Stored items

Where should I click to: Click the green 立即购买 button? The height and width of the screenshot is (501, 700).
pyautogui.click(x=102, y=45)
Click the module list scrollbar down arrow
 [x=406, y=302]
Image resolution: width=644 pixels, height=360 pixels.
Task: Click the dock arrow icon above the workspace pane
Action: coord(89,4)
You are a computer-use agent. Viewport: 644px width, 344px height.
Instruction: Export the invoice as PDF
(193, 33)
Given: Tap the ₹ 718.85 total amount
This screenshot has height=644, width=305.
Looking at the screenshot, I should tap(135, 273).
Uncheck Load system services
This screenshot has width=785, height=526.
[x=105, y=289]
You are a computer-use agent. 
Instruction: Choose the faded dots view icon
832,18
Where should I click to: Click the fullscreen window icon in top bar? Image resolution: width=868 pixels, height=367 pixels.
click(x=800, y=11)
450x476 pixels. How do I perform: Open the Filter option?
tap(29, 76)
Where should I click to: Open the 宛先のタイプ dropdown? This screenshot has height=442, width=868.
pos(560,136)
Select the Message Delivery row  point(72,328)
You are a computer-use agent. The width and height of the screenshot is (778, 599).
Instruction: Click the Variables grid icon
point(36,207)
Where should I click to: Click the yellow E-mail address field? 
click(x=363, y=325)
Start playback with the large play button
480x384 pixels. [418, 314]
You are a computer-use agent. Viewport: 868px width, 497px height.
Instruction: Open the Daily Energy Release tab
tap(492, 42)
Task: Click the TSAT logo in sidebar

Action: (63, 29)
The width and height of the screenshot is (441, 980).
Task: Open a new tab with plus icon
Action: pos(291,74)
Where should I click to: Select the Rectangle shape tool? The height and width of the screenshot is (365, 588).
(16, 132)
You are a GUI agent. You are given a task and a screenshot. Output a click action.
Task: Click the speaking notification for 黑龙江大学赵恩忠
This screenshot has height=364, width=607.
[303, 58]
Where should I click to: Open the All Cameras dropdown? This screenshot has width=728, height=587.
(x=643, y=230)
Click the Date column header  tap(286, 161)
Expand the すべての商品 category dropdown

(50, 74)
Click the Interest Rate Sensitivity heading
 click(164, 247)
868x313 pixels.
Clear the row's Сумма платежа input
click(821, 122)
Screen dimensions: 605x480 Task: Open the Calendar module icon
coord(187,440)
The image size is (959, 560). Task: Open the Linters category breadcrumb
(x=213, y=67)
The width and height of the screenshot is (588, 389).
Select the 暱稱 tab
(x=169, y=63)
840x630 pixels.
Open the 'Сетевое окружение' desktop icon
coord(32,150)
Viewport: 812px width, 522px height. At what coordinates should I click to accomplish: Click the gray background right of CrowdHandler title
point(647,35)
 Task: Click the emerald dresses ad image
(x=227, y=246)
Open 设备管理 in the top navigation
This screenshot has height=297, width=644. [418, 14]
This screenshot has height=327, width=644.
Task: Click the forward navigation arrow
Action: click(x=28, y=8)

* _REQUIREMENT_
Copy each record from above exactly, and include every line.

* _RESULT_
Where should I click to: Click the green 立即购买 button? The height and width of the screenshot is (501, 700).
pyautogui.click(x=102, y=45)
Click the module list scrollbar down arrow
 [x=406, y=302]
Image resolution: width=644 pixels, height=360 pixels.
Task: Click the dock arrow icon above the workspace pane
Action: coord(89,4)
You are a computer-use agent. Viewport: 644px width, 344px height.
Instruction: Export the invoice as PDF
(193, 33)
Given: Tap the ₹ 718.85 total amount
This screenshot has height=644, width=305.
Looking at the screenshot, I should tap(135, 273).
Uncheck Load system services
This screenshot has width=785, height=526.
[x=105, y=289]
You are a computer-use agent. 
Instruction: Choose the faded dots view icon
832,18
Where should I click to: Click the fullscreen window icon in top bar? Image resolution: width=868 pixels, height=367 pixels.
click(x=800, y=11)
450x476 pixels. How do I perform: Open the Filter option?
tap(29, 76)
Where should I click to: Open the 宛先のタイプ dropdown? This screenshot has height=442, width=868.
pos(560,136)
Select the Message Delivery row  point(72,328)
You are a computer-use agent. The width and height of the screenshot is (778, 599).
Instruction: Click the Variables grid icon
point(36,207)
Where should I click to: Click the yellow E-mail address field? 
click(x=363, y=325)
Start playback with the large play button
480x384 pixels. [418, 314]
You are a computer-use agent. Viewport: 868px width, 497px height.
Instruction: Open the Daily Energy Release tab
tap(492, 42)
Task: Click the TSAT logo in sidebar

Action: (63, 29)
The width and height of the screenshot is (441, 980).
Task: Open a new tab with plus icon
Action: pos(291,74)
Where should I click to: Select the Rectangle shape tool? The height and width of the screenshot is (365, 588).
(16, 132)
You are a GUI agent. You are given a task and a screenshot. Output a click action.
Task: Click the speaking notification for 黑龙江大学赵恩忠
This screenshot has height=364, width=607.
[303, 58]
Where should I click to: Open the All Cameras dropdown? This screenshot has width=728, height=587.
(x=643, y=230)
Click the Date column header  tap(286, 161)
Expand the すべての商品 category dropdown

(50, 74)
Click the Interest Rate Sensitivity heading
 click(164, 247)
868x313 pixels.
Clear the row's Сумма платежа input
click(821, 122)
Screen dimensions: 605x480 Task: Open the Calendar module icon
coord(187,440)
The image size is (959, 560). Task: Open the Linters category breadcrumb
(x=213, y=67)
The width and height of the screenshot is (588, 389).
Select the 暱稱 tab
(x=169, y=63)
840x630 pixels.
Open the 'Сетевое окружение' desktop icon
coord(32,150)
Viewport: 812px width, 522px height. At what coordinates should I click to accomplish: Click the gray background right of CrowdHandler title
point(647,35)
 Task: Click the emerald dresses ad image
(x=227, y=246)
Open 设备管理 in the top navigation
This screenshot has height=297, width=644. [418, 14]
This screenshot has height=327, width=644.
Task: Click the forward navigation arrow
Action: click(x=28, y=8)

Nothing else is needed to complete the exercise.